Northern Arizona University President John Haeger announced today several cost-cutting measures on campus and at Distance Learning sites that will result in about 45 layoffs in Flagstaff and statewide.
“We have been working hard to minimize the number of layoffs, but we cannot escape the reality that 83 percent of our budget goes to salaries and benefits,”
said Haeger. “We have weighed our decisions carefully to cope with a severely constricted budget while protecting our core mission of undergraduate education.”
NAU is dealing with a $21.3 million budget reduction for fiscal year 2009 and a likely worsening budget year in 2010. The reduction in force, along with other changes being implemented by each vice presidential area on campus, are expected to achieve about $13.5 million in budget reductions for fiscal year 2009, which would carry forward into permanent base cuts for fiscal year 2010. The
$7.8 million balance will come from other institutional resources.
The budget reduction strategies of the Academic Affairs division will be announced separately, around mid-April, as it is working with a different timeframe related to developing the fall 2009 schedule of classes.

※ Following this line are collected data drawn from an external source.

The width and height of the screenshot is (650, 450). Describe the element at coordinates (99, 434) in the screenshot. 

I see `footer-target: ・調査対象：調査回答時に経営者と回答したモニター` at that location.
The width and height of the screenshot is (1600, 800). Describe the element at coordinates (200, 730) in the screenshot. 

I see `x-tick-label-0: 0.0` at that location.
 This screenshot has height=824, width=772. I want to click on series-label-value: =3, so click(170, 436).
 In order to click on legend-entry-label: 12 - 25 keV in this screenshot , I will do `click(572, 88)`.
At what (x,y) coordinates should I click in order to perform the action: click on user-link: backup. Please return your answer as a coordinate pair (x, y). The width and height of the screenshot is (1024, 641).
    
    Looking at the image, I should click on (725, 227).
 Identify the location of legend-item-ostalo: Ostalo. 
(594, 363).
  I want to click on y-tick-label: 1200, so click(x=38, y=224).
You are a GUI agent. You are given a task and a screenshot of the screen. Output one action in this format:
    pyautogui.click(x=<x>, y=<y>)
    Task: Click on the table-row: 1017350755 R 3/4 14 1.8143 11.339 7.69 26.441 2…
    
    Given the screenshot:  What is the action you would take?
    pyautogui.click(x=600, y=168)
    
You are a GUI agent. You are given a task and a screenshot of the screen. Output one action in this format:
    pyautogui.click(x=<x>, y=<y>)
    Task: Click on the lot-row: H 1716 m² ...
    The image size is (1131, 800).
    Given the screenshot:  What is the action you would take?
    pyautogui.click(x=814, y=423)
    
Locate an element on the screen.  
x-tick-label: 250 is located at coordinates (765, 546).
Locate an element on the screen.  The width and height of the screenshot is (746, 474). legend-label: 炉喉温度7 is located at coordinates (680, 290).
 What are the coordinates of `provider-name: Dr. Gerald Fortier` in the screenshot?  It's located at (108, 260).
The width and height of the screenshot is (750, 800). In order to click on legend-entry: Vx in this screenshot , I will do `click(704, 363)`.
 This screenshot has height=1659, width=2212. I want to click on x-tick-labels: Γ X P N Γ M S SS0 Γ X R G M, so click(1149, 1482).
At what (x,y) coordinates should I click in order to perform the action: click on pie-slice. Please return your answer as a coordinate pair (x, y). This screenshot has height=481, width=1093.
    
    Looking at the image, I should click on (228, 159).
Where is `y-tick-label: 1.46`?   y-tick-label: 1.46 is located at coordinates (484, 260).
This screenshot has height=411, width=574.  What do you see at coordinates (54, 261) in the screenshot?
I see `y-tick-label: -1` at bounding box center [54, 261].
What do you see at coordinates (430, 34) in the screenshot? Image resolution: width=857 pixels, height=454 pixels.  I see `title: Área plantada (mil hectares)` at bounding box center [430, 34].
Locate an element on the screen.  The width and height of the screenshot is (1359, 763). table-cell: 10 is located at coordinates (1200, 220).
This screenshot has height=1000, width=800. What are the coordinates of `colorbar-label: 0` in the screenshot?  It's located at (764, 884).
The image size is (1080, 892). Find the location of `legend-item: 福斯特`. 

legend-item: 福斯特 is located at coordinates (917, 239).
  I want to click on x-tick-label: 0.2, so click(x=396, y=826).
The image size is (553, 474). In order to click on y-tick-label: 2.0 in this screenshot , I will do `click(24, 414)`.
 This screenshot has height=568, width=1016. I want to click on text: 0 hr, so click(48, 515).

So far, the budget reduction plans include adopting improved technology, consolidating functions and eliminating some services. The reductions come from Information Technology Services, Research, Enrollment Management and Student Affairs, Administration and Finance, Distance Learning, Advancement, Institutional Effectiveness and the President’s Office, including Athletics.
The two areas with the largest number of personnel changes are Distance Learning and Enrollment Management.
Distance Learning will be shifting from its 30-year-old videoconferencing and interactive television system to new web-based technology, which will result in the elimination of ITV staff. Four low-enrollment NAU sites will close in Nogales, Payson, Globe and Holbrook, and an office in Avondale will be closed. No layoffs
will result from these closures, but the savings will be nearly $140,000 a year.
Seven of the Distance Learning layoffs are in Flagstaff while another 16 are in sites across the state.
Enrollment Management will see a reduction in force of 14 in several areas. One cost-cutting measure is the closure of the pharmacy in the Fronske Health Center. Students and staff who use the pharmacy can find the same—or increased—services at several nearby locations.
In addition to the reduction in personnel, the university is issuing about 10 contract reductions and partial layoffs in which the amount of time employees work, and their salary, is reduced.
While the reduction in force announced today represents the majority of personnel actions to be undertaken this fiscal year, some additional layoffs likely will occur.
Haeger said that it is important to note that NAU is not reaching its budgetary goals solely by cutting personnel. “We have instituted several other cost-saving measures as well, which helped us minimize the number of layoffs and non-renewals,” he said.
More than 100 positions have been left vacant this past year as the result of a hiring freeze. Computer labs in residence halls are being closed, and new software and hardware licensing and support costs are being delayed. The university also stopped development of its new occupational therapy and physician’s assistant programs. In addition, the university is implementing a university-wide furlough program in fiscal year 2010.
At the same time, revenue-generating strategies also are being considered, such as a “judicial fee” for students involved in conduct cases. The university also is measuring the impact of federal stimulus dollars, although Haeger cautioned it is “highly unlikely that those funds will ever make NAU’s budget whole again.”
Athletics received a $425,000 cut from its state budget, and is partly handling its cut through revenue enhancements, including a new football game against the University of Mississippi that will earn the program about $400,000 before expenses are subtracted.
“Our next step is to prepare for next year’s budget,” Haeger said. “We are assessing all possibilities and anticipate working closely with the Arizona Board of Regents, legislative leaders and the governor to arrive at a budget that will allow us—and the state—to deal with the recession and still move forward.”